Yesterday I went to see the brilliant new film about Churchill, The Darkest Hour, Like the stage play, Three Days in May, which covers the same early days of Churchill's premiership, they both indicate that Chamberlain saved Churchill's career when he could so easily have been ousted by a vote of no confidence.
The film does not prevaricate about how much Churchill was disliked and mistrusted, not least by the King, and one of the charges that is held against him is the Gallipoli campaign of the First World War. In the film Churchill (briefly) defends his role in proposing the Gallipoli and Dardanelles campaign.
I first read Alan Moorehead's brillianat Gallipoli when I was a schoolboy in the 1960s so was very pleased to have the opportunity to publish the large print edition when it was reissued with an introduction by Sir Max Hastings to coincide with the centenary of the campaign.
What Moorehead, regarded as probably the best war correspondent of the second world war, established was that, despite the appalling military errors associated with the campaign, it so nearly succeeded. The Turks were convinced the British navy were about to succeed in breaking through that Consantinople was twice evacuated.
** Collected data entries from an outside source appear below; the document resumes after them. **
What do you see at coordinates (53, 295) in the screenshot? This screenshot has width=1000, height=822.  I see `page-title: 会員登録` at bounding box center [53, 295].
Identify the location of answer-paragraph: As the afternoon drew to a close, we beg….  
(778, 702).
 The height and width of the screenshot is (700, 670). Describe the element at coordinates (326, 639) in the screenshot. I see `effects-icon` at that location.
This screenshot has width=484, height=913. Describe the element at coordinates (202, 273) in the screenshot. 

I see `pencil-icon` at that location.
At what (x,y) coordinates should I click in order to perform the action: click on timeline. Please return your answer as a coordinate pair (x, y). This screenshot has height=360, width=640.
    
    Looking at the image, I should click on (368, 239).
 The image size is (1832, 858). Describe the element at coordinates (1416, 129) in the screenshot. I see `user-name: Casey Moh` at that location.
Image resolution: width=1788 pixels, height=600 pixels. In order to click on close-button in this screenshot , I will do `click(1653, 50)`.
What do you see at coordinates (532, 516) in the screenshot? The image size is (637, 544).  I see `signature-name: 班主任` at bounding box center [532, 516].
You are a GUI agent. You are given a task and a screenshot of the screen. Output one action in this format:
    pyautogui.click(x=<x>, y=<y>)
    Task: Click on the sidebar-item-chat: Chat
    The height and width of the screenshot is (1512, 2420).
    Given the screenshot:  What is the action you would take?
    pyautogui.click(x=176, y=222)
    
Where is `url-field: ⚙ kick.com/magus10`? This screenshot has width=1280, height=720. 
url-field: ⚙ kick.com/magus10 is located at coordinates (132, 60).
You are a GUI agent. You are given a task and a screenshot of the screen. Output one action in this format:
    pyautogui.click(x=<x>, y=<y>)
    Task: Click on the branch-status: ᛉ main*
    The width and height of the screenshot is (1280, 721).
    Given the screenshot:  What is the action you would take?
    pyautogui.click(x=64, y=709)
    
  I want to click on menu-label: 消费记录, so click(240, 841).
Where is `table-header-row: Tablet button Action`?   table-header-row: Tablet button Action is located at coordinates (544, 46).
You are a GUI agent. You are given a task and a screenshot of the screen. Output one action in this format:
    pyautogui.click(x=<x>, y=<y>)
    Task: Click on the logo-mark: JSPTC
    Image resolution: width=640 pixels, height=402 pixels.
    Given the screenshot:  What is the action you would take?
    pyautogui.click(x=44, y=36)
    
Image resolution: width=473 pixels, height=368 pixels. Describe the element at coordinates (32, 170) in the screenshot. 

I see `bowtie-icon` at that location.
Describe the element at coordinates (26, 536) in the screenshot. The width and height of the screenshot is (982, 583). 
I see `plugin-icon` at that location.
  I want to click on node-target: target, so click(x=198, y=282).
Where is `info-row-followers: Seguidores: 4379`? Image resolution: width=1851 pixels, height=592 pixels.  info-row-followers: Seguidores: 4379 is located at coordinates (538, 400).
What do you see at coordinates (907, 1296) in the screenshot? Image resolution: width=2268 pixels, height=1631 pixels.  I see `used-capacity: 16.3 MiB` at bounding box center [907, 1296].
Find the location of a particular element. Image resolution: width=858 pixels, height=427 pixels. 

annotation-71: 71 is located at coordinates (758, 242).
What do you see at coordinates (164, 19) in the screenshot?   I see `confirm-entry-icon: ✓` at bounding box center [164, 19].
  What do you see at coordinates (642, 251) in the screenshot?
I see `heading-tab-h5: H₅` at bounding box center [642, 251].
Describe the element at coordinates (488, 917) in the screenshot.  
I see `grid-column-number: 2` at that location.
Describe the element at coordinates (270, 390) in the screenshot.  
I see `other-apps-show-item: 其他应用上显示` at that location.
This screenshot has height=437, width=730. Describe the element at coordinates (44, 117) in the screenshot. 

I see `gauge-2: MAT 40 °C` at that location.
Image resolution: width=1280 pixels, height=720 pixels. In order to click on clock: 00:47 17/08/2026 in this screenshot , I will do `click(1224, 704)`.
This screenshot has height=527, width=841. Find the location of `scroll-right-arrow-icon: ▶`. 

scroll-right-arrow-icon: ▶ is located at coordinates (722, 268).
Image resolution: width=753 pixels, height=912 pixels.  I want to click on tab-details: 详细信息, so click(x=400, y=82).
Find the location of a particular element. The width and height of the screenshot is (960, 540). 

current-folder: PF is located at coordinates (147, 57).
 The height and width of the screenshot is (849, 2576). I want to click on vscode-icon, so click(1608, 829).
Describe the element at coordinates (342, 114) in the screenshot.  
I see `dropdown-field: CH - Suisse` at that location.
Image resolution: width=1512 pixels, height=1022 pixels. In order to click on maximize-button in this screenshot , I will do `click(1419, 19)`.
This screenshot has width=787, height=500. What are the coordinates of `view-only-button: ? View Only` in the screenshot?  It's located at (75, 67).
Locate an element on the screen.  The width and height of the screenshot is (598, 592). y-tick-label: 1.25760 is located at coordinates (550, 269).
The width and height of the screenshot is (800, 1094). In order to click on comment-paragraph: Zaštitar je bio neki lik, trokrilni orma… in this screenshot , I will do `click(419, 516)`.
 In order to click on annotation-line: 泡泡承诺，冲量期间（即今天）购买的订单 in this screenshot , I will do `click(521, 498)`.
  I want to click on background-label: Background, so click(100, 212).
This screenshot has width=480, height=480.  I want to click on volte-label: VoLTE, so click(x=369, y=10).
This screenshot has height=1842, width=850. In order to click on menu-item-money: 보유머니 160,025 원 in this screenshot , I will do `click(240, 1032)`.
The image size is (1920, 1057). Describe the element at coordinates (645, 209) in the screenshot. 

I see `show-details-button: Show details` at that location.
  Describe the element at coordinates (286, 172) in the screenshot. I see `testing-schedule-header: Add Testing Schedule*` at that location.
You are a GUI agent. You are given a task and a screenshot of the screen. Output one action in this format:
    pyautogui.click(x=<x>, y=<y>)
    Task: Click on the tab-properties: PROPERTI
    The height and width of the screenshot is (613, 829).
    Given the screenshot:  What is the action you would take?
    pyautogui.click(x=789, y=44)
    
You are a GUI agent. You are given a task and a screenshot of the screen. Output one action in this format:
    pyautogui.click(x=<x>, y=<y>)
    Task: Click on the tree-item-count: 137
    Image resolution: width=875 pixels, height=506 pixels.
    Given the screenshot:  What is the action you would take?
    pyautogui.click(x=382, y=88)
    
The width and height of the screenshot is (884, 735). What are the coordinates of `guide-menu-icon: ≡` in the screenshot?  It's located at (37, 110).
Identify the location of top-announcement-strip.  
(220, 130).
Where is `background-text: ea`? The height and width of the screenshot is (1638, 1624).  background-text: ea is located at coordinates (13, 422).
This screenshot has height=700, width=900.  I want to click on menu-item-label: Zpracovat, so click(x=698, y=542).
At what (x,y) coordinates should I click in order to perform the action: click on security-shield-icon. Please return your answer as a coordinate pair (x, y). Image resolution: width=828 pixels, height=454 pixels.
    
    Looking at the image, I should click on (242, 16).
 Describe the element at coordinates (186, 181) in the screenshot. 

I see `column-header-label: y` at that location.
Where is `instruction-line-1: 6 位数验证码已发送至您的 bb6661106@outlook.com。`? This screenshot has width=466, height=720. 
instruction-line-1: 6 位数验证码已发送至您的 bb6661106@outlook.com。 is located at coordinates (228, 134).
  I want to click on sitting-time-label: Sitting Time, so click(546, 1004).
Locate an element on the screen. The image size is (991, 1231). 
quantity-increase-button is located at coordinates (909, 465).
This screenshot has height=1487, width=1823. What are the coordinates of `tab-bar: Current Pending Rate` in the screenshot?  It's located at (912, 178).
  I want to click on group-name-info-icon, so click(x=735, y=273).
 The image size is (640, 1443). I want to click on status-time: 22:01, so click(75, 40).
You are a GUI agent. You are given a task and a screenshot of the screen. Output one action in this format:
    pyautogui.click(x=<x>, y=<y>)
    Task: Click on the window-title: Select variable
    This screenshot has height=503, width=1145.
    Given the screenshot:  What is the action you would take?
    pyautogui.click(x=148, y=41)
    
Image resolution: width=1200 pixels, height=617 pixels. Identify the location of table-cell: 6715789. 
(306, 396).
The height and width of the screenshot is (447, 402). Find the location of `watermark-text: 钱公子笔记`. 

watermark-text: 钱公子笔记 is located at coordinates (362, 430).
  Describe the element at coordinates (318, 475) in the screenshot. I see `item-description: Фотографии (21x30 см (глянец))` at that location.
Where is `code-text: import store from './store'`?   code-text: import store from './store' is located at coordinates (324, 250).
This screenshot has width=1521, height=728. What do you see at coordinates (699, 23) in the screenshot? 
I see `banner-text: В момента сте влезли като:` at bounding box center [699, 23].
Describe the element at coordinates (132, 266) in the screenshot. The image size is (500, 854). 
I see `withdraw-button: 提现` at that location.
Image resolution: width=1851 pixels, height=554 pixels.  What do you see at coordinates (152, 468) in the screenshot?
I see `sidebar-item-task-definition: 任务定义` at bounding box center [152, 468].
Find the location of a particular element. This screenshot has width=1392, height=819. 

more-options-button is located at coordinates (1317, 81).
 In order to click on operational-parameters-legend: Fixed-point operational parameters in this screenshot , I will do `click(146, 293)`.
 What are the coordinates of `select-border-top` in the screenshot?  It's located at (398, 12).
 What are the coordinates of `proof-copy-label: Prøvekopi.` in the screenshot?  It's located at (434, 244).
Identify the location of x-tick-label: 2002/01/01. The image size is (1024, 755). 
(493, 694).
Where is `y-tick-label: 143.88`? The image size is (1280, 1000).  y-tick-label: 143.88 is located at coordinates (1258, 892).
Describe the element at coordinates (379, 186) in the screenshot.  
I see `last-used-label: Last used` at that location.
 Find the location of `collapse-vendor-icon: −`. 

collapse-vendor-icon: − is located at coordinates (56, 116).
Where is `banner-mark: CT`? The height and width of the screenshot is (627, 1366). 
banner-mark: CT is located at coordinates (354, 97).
Part of the genius of TE Lawrence was that he understood the importance of intelligence and had sources deep behind enemy lines feeding back vital information. Such intelligence on the Gallipoli peninsular might have changed the course of the war.
Gallipoli is seen as a great Churchill failure but not many people know that at the time of the Armistice in 1918 a new assault on the Dardanelles was being planned by the Royal Navy.
We have both hardback and paperback editions of Alan Moorehead's Gallipoli available here.
Incidentally, the night before seeing The Darkest Hour, I watched a DVD of the film Dunkirk and was greatly disappointed: The Darkest Hour gives a much better account of what the mass evacuation and military disaster entailed.